Story by: Lisa Wardle

May 5, 2009 – A public garden thrives in what was once a vacant lot on the south end of Hyde Park. But looming plans to develop the area may transplant the garden into a new location or result in other changes to the cultivated community.

The University of Chicago, which owns the garden’s property, plans to use the land as a staging area for construction of the future Chicago Theological Seminary (CTS) building, which will be one block north of where the garden currently stands.

The university has allowed it to be used as a public space for the past 10 years. Now that the school has purchased the current CTS building, 1164 E. 58th St., at the center of its campus, part of the deal was to build the seminary a new facility at 60th Street and Dorchester Avenue.

“When we were in initial conversations with [the University of Chicago], we understood that our new building would not affect the garden,” said Alice Hunt, president of CTS. “Then the university said they needed to use the garden’s land as a staging area for the new building because there wasn’t other vacant space they could use.”

Garden coordinator Jack Spicer and community activist Jamie Kalven said there appears to be other available spaces for staging on the same block, and they are skeptical that the university really needs so much land for staging construction.

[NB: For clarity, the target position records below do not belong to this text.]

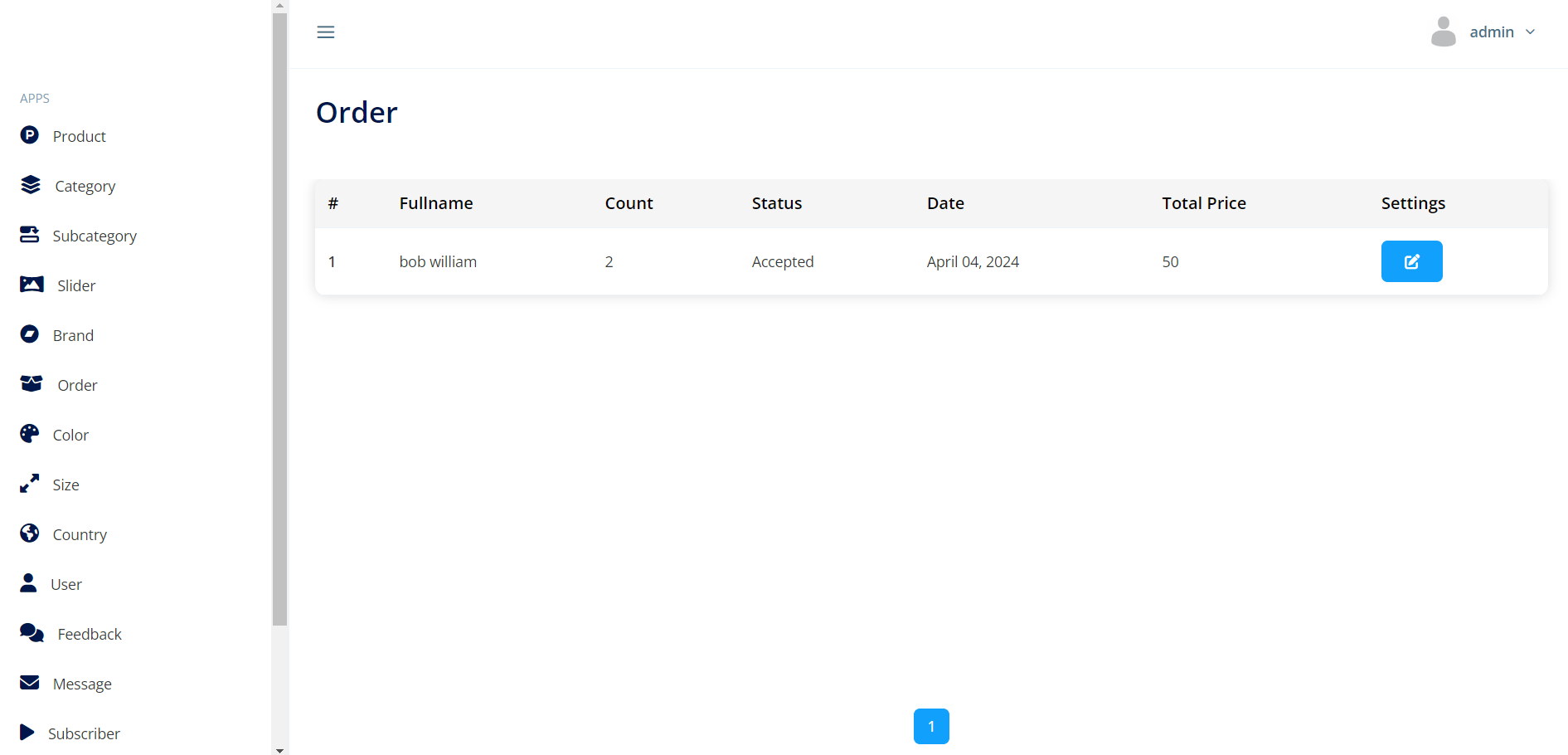Viewport: 1568px width, 755px height.
Task: Click the Feedback chat bubbles icon
Action: 32,633
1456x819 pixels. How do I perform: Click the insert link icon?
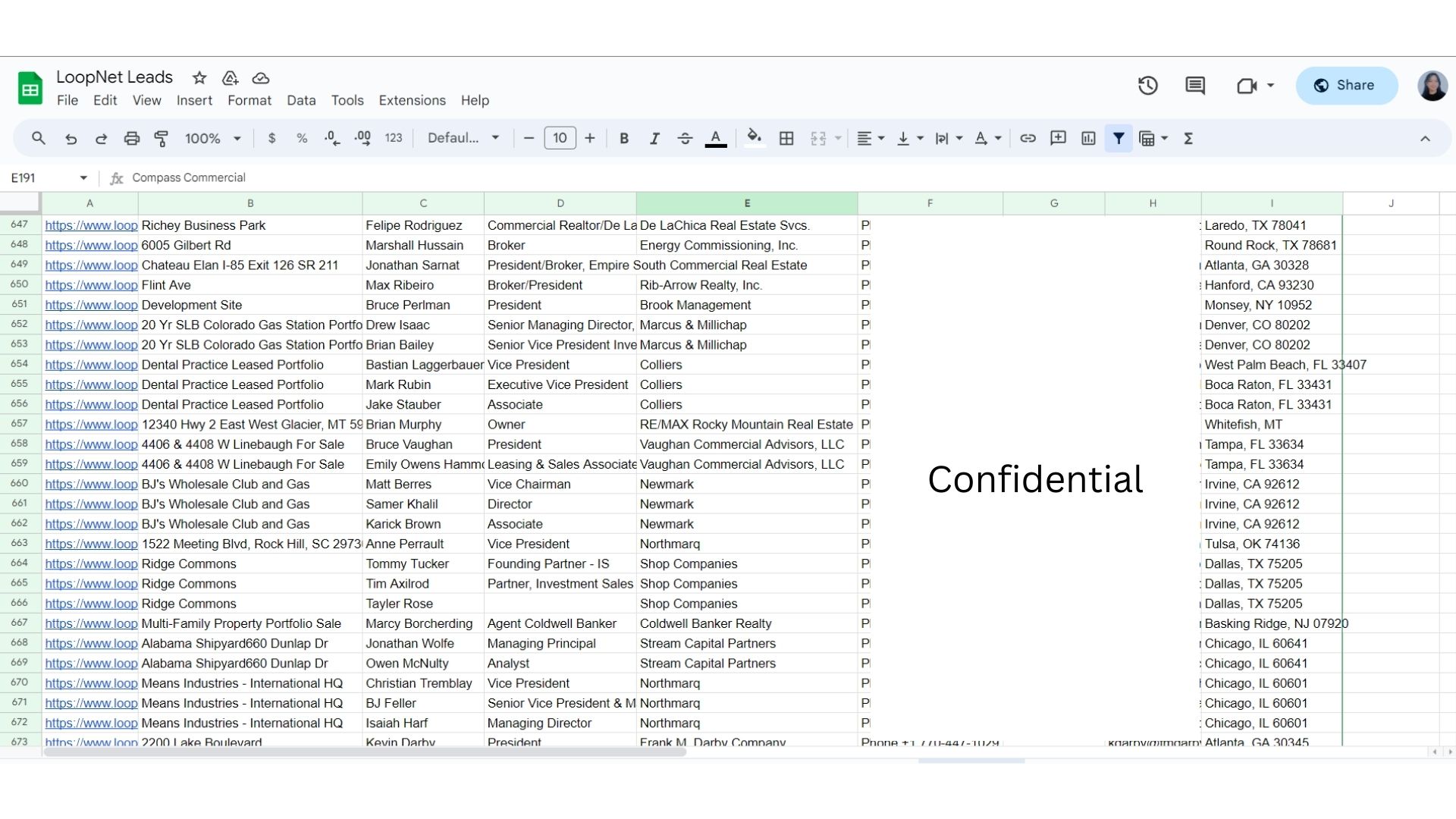1028,138
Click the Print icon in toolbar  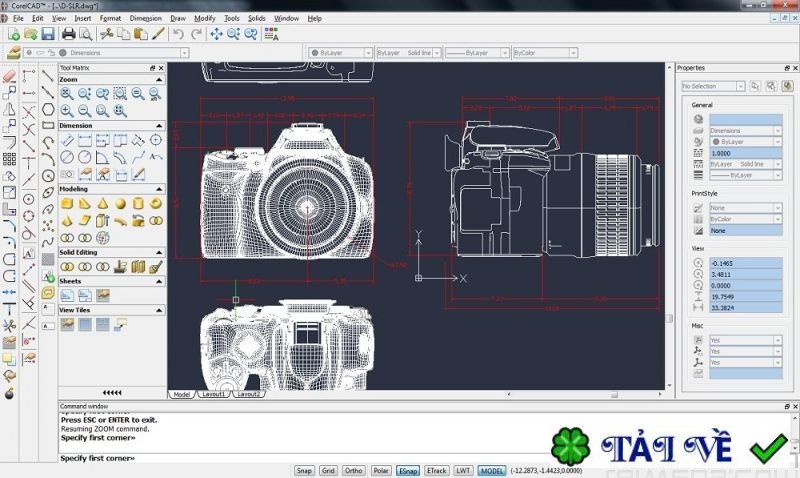coord(69,34)
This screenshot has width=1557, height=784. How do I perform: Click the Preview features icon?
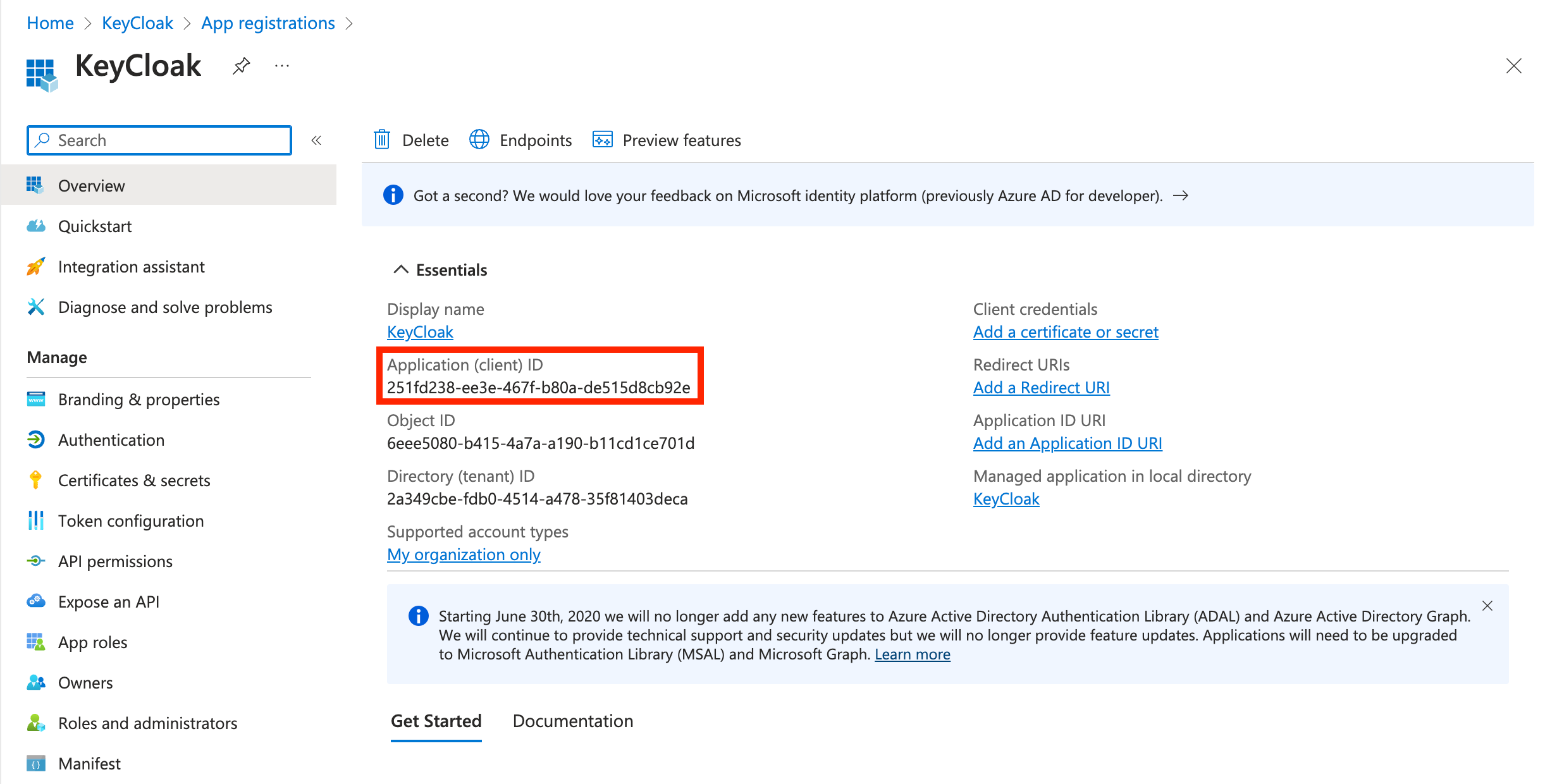coord(602,140)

“I don’t know what type of building [CTS] is going to be, whether it’s steel or concrete,” said Spicer, who has spoken to an engineer about the situation. “But since the 1880s we’ve been building skyscrapers without even blocking a sidewalk.”

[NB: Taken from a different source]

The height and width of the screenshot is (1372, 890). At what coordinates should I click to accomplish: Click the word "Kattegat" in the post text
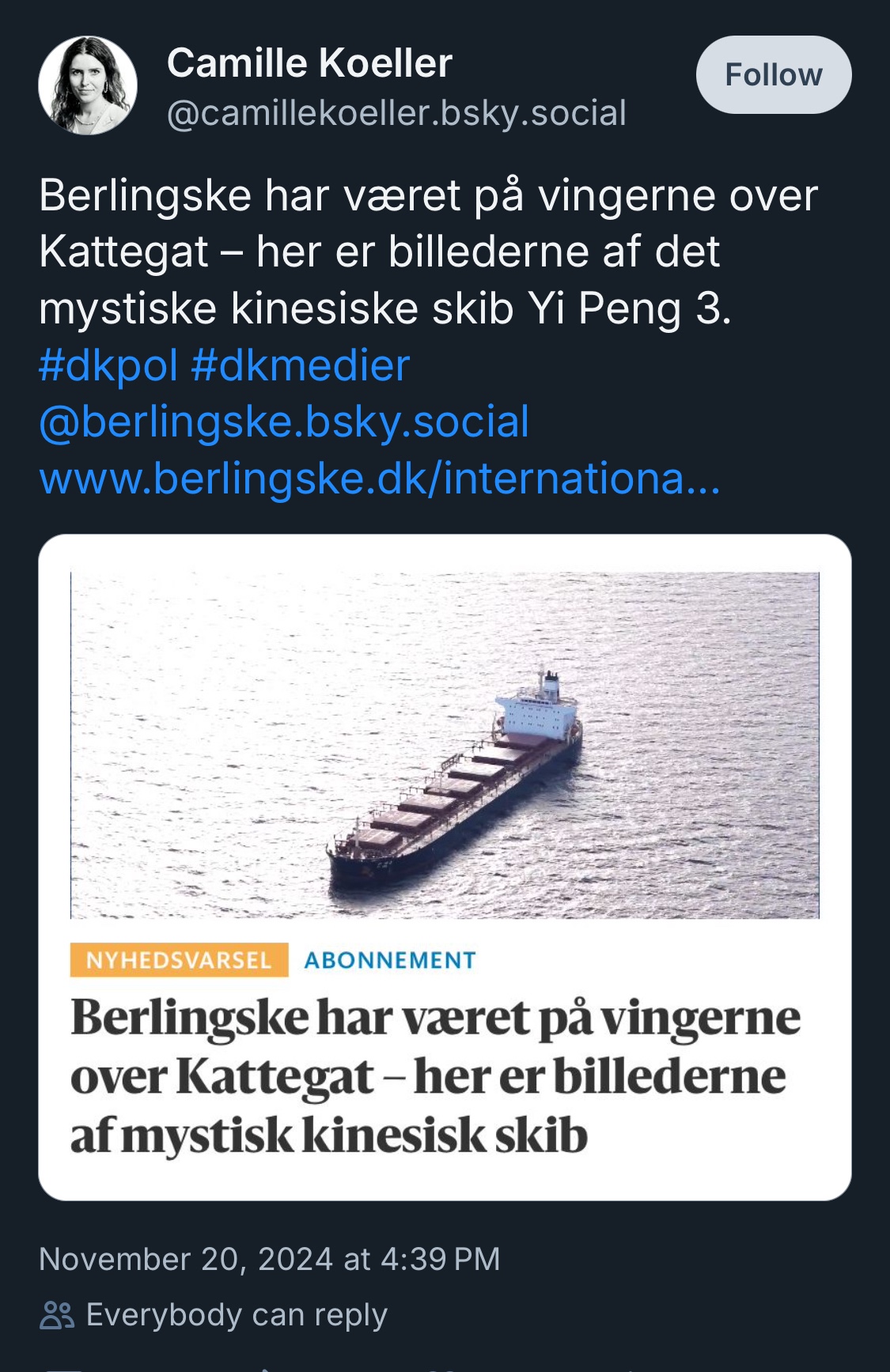[123, 251]
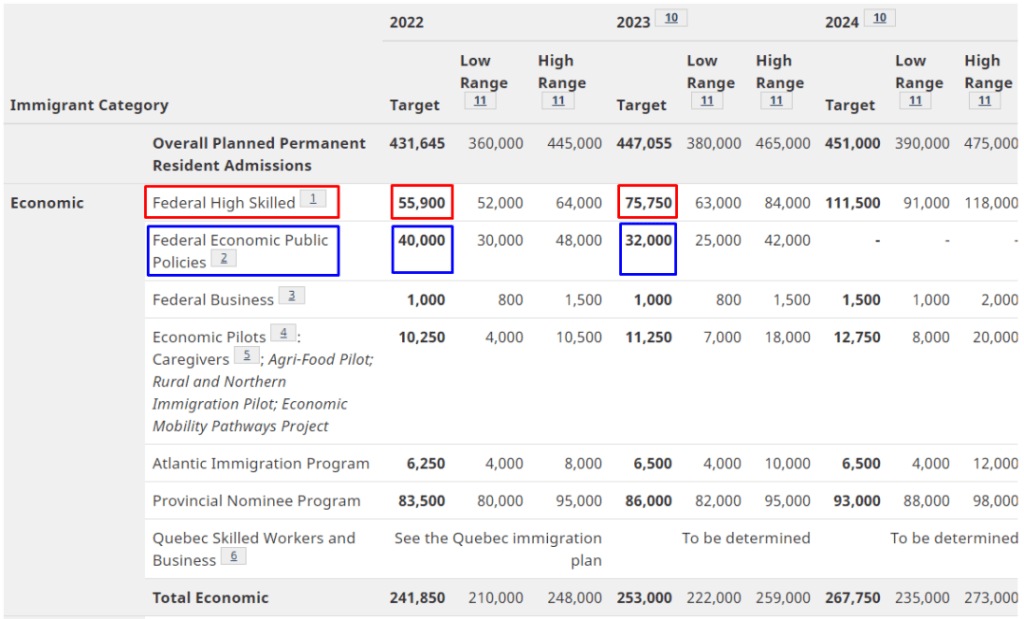
Task: Open footnote 10 beside the 2023 heading
Action: 670,18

Spicer and Kalven said they also recently learned the university plans to use the area as a parking lot once the seminary is constructed, though Steven Kloehn, news director for the University of Chicago, said no long-term plans have been set for the space.

The 61st Street community garden sits on the corner of 61st Street and Dorchester Avenue, an intersection also home to a steam-driven power plant, a community venue called the Experimental Station, Backstory Café, Andrew Carnegie Elementary School and the 61st Street farmers market. The garden brings residents of Woodlawn and Hyde Park, as well as University of Chicago students and faculty, together on a daily basis to garden and develop personal connections with their neighbors.

Spicer and Kalven would like to see the block used as a “sustainability quadrangle” and want to involve people who frequent the various institutions on the block in a conversation about the garden’s future.

While Spicer would like to see the garden remain in its current location, he recognizes that there may also be benefits to use as a staging area or parking lot.

Neither CTS nor the university wants to see the community garden disappear, according to spokesmen from both schools.

“We’re looking to build on what has been, for many years, undeveloped land,” said Bob Rosenberg, associate vice president for news communications at the University of Chicago.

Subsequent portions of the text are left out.